Figure 7: Clustering dynamics in living cells.

(a) Representative data (open circles) and fits (curves) of the normalized intensity of fluorescent F-actin in cells during (a) clustering after Cytochalasin D treatment, (b) declustering after washing out Cytochalasin D and (c) normal conditions for untreated cells. For a,b, curves and data are shifted on the time axis by the time delay offset (see Methods) such that the fitted sigmoid is centred at t=0. The condition of the media was initially changed to Cytochalasin D or washed and replenished with growth media for a,b, respectively, at the first time point of each data set. Different colours represent different representative clusters or intracellular positions across multiple cells.

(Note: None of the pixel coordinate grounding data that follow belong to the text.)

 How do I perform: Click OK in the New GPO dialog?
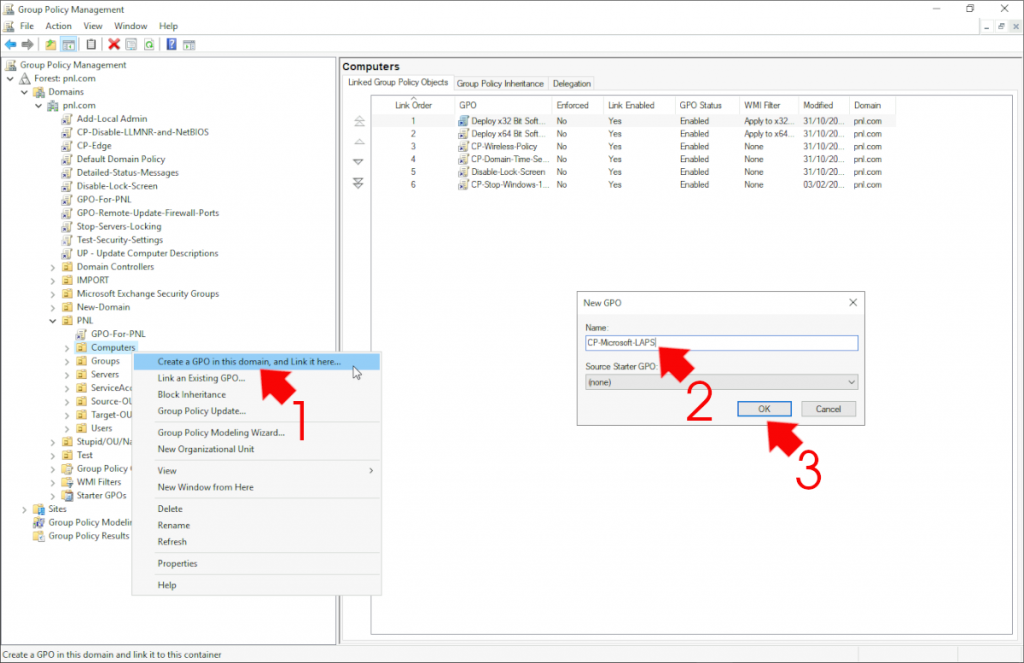coord(764,409)
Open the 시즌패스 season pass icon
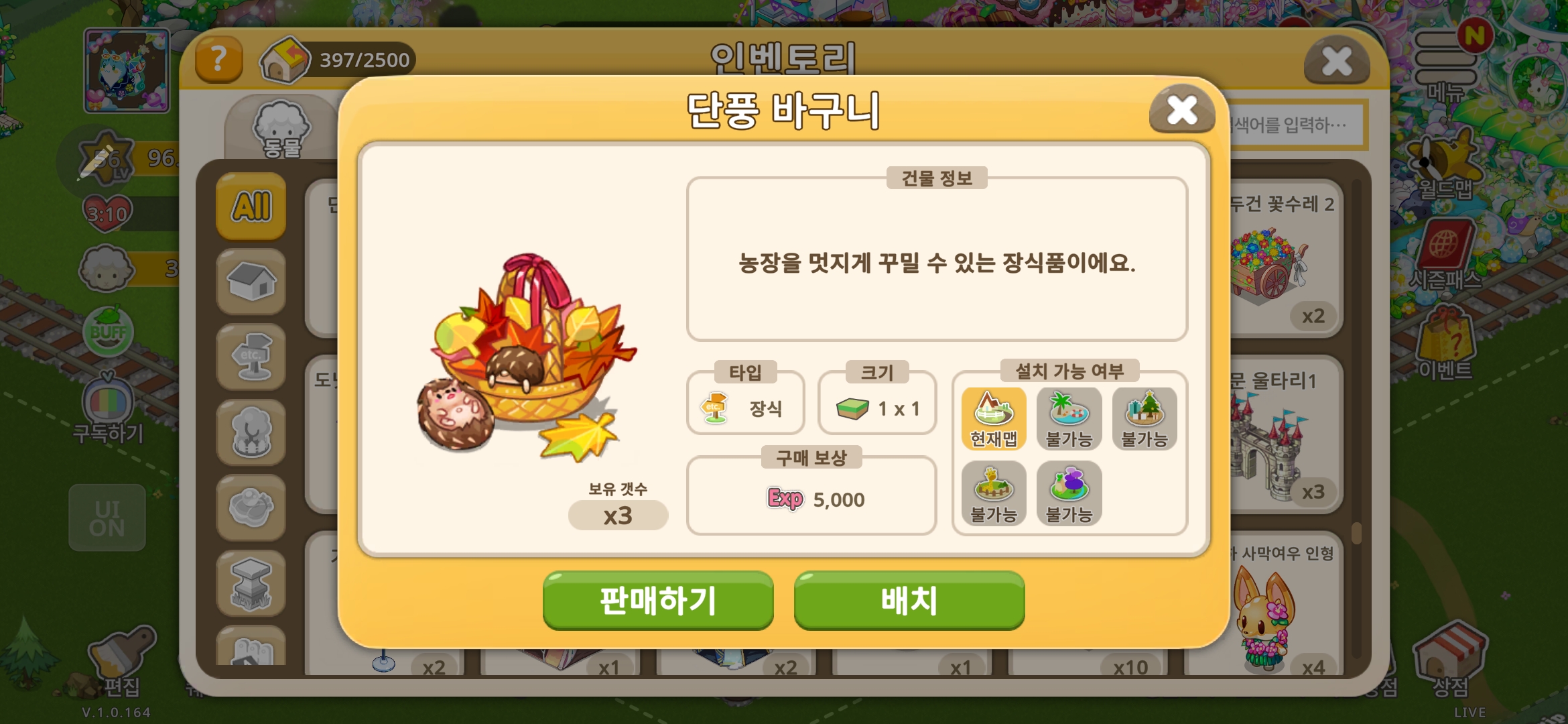The width and height of the screenshot is (1568, 724). pos(1445,256)
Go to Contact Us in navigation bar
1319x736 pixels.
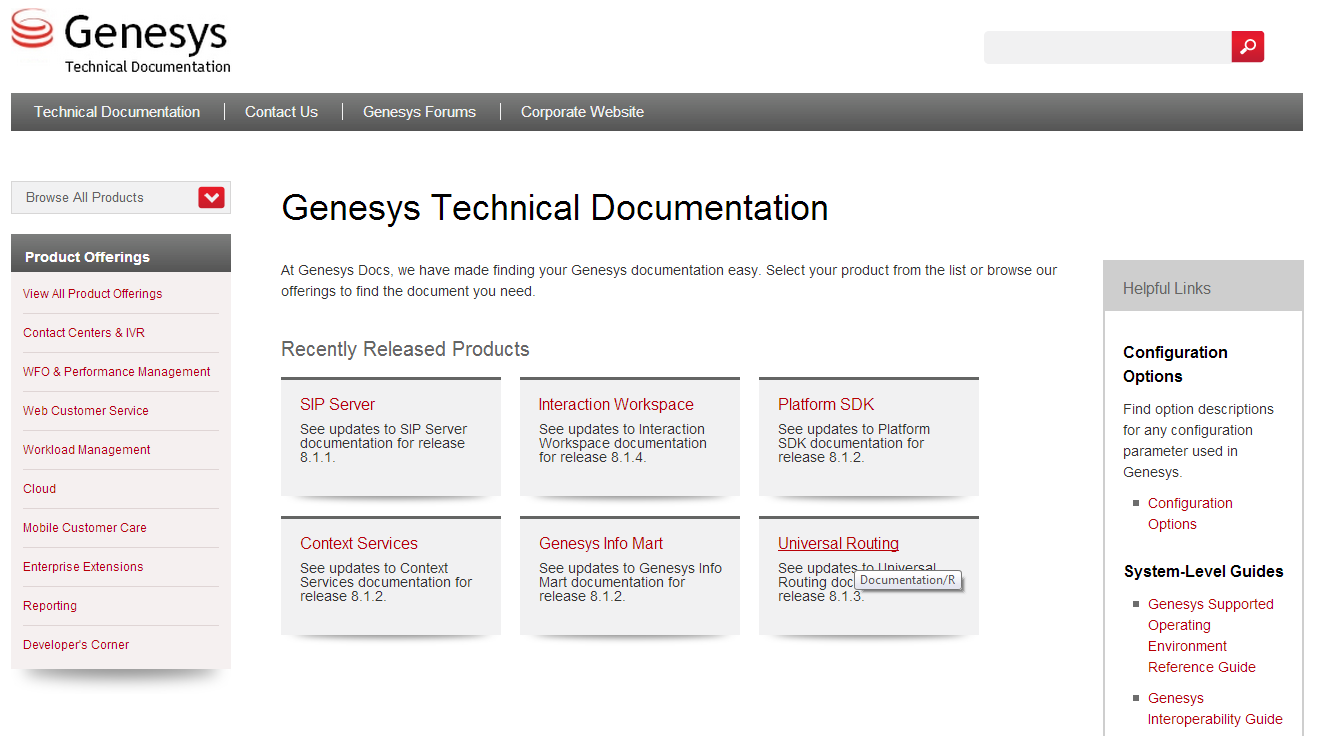tap(281, 112)
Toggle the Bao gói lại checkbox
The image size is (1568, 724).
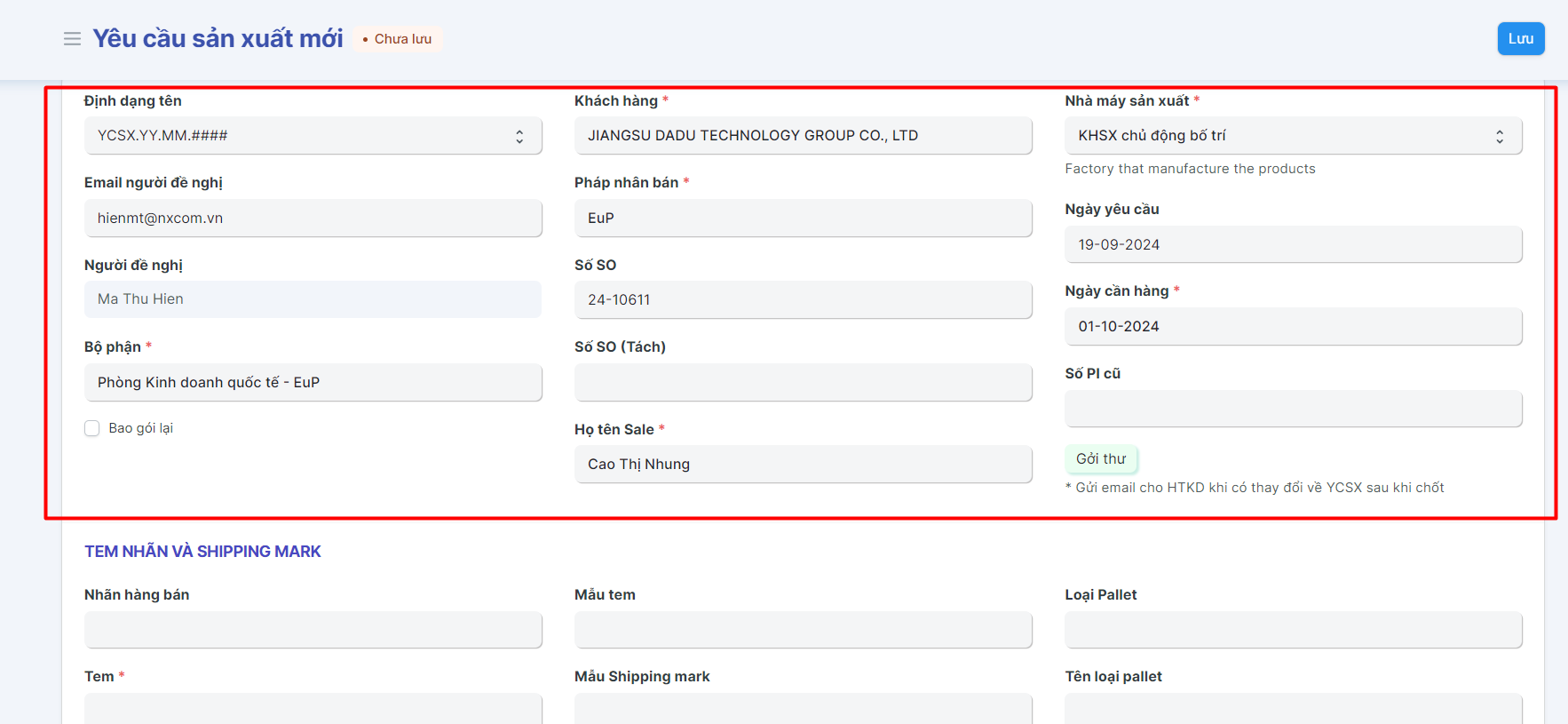click(x=92, y=428)
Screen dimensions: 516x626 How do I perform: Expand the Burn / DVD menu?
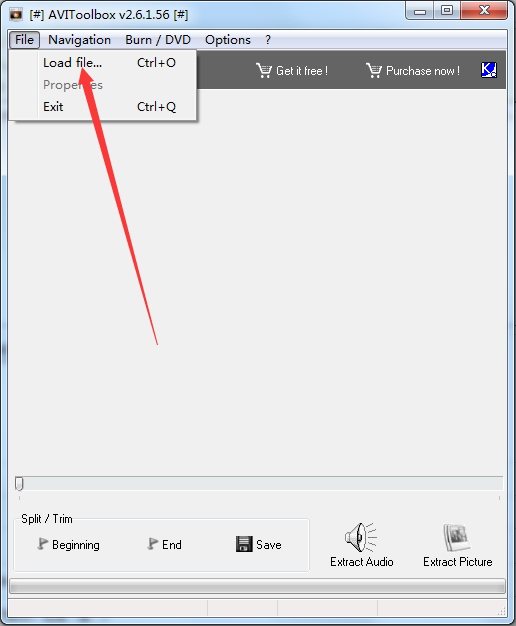pyautogui.click(x=158, y=40)
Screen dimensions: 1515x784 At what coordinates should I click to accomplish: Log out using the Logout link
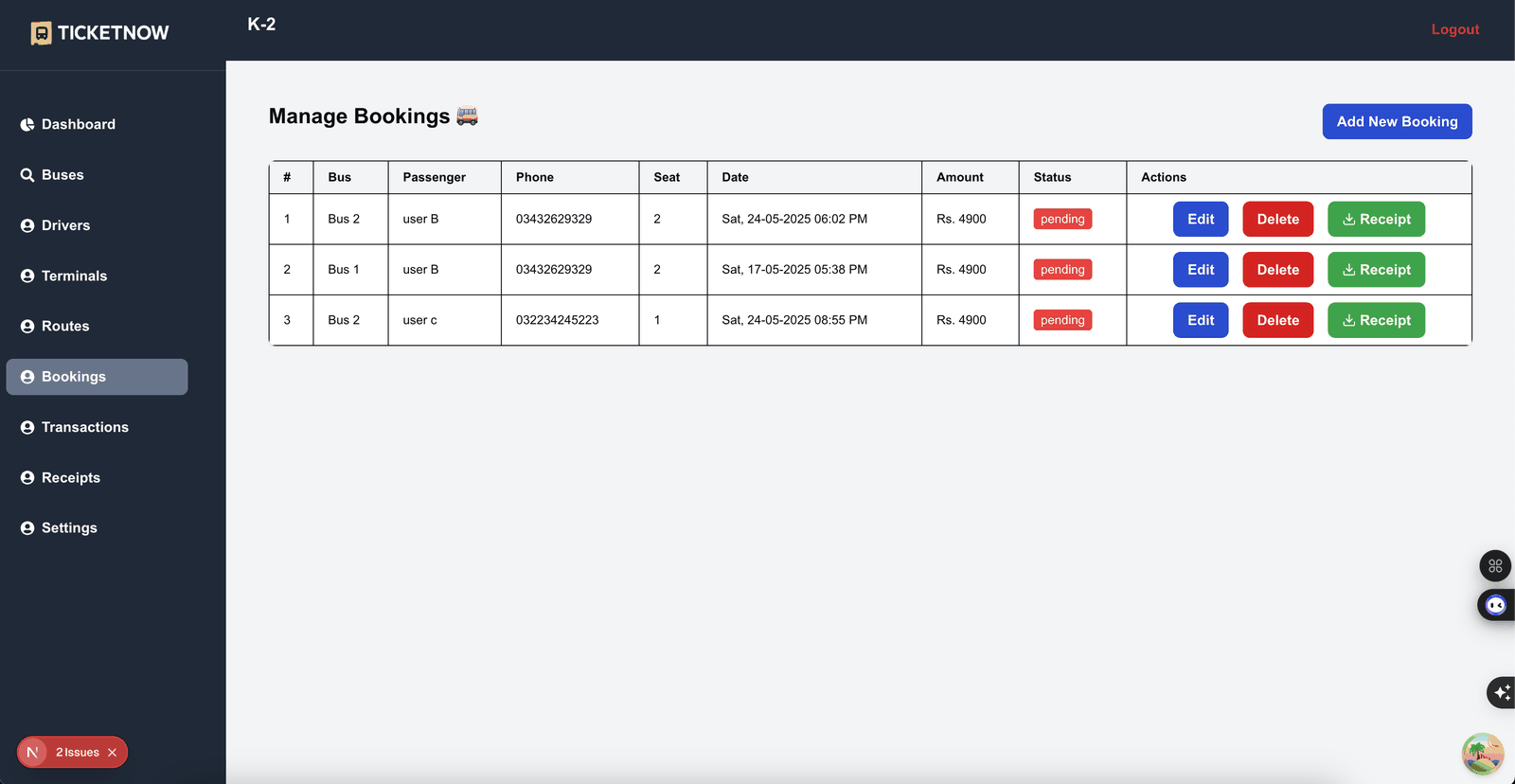1454,29
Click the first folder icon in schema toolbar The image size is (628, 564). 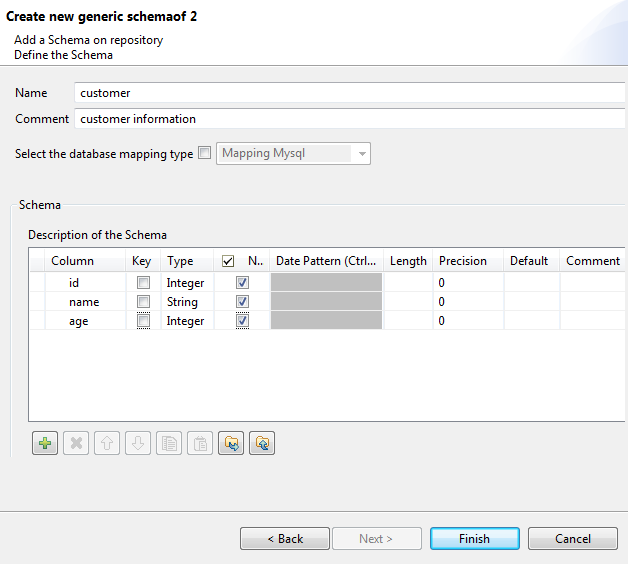click(x=231, y=443)
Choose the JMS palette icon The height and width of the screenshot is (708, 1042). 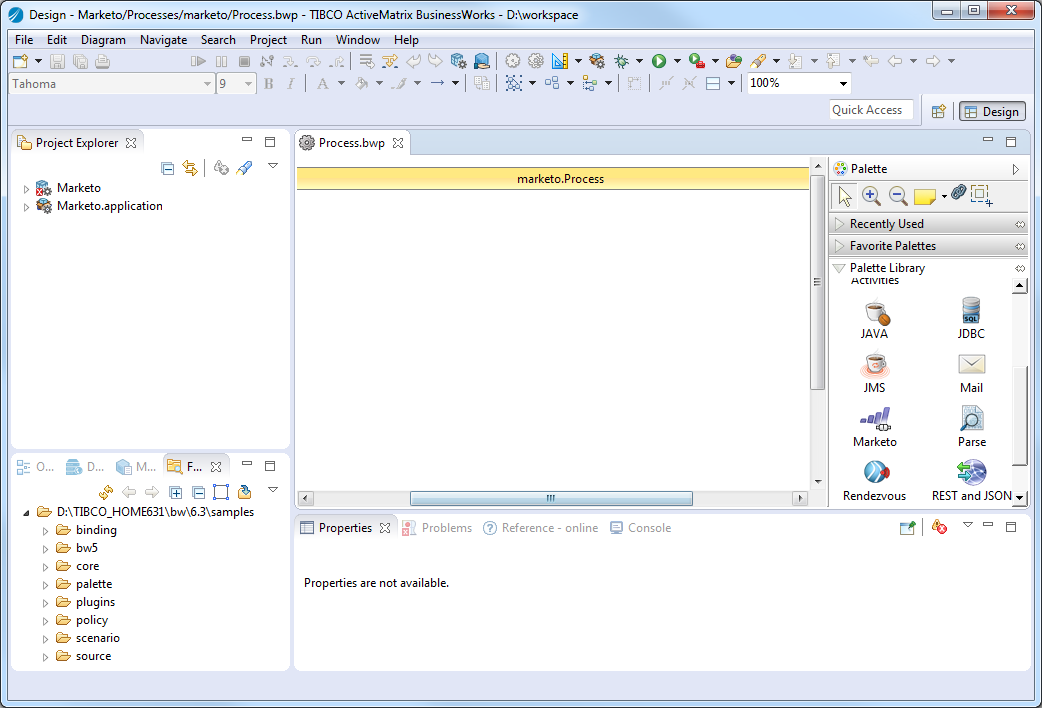pyautogui.click(x=875, y=365)
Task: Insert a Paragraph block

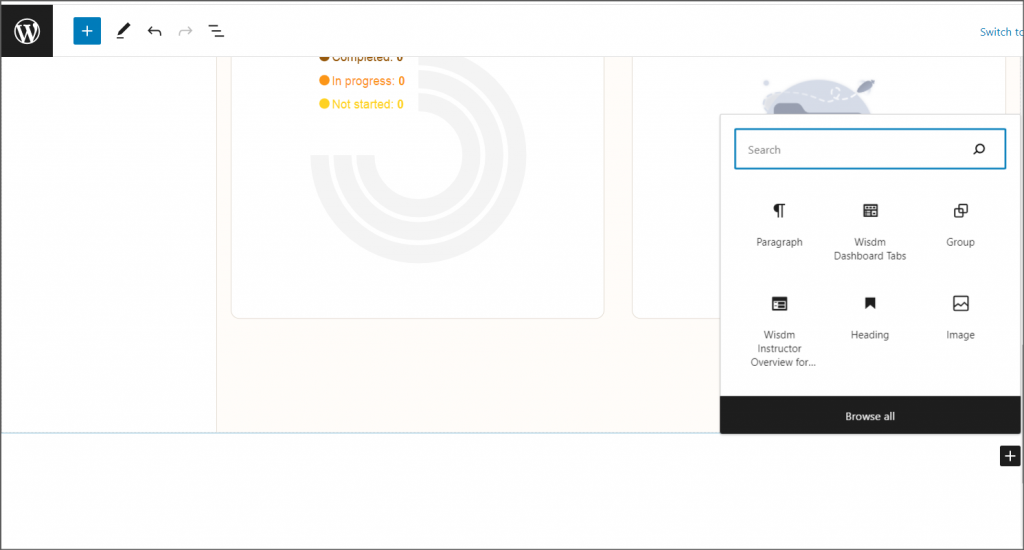Action: pos(779,224)
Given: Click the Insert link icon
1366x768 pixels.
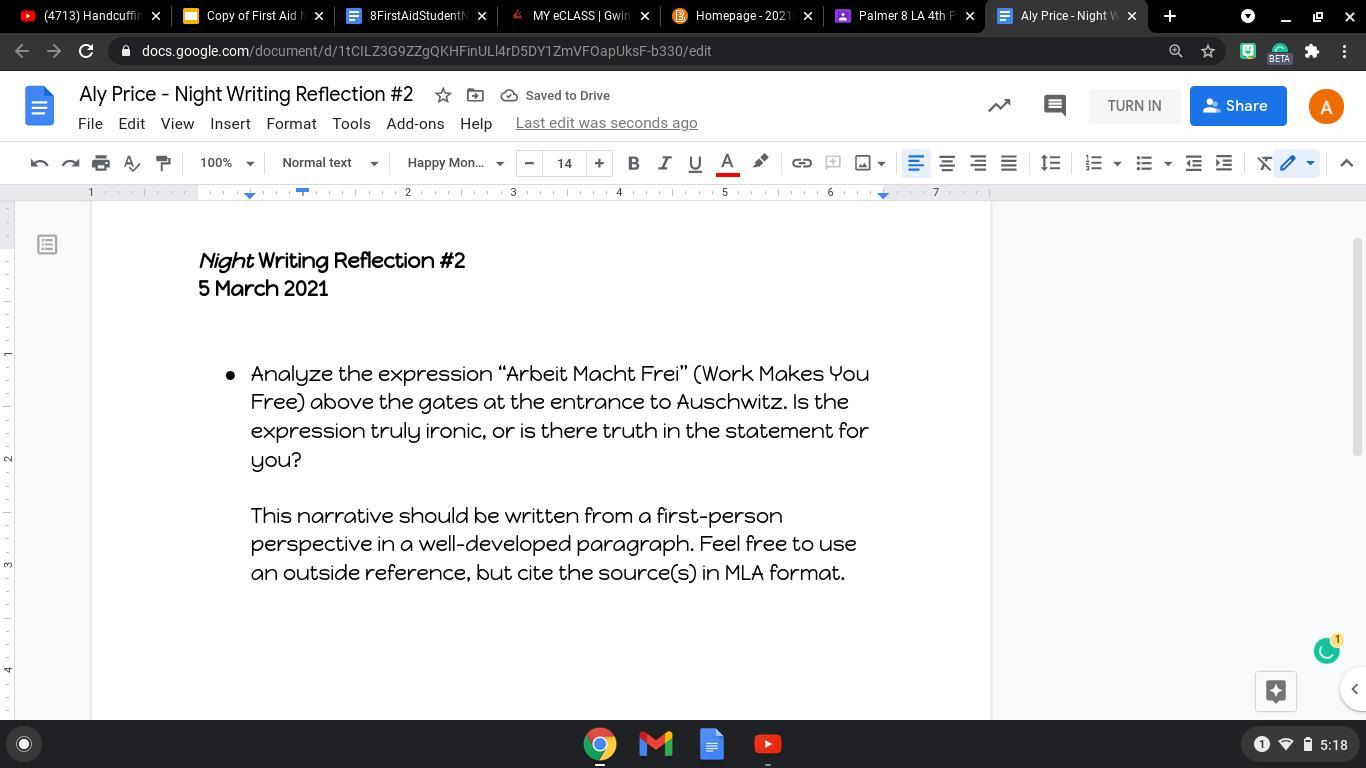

Distributions of time constants for (d) clustering (average τ_C=28±5 s (s.e.m.), n=15 clusters) and (e) declustering (average τ_D=155±42 s (s.e.m.), n=12 clusters). Representative time evolution during cluster (f) formation and (g) disintegration inside live cells. In f,g, t=0 corresponds to the time when the drug is added or removed. Scale bars, 5 μm. Arrows point to the same cluster at different time points. Typical cells that are (h) untreated, (i) treated with Cytochalasin D for 1 h, and (j) treated with Latrunculin A for 1 h. Images in h–j are maximum projections from z-stacks with 1 μm z-resolution. Scale bars, 20 μm.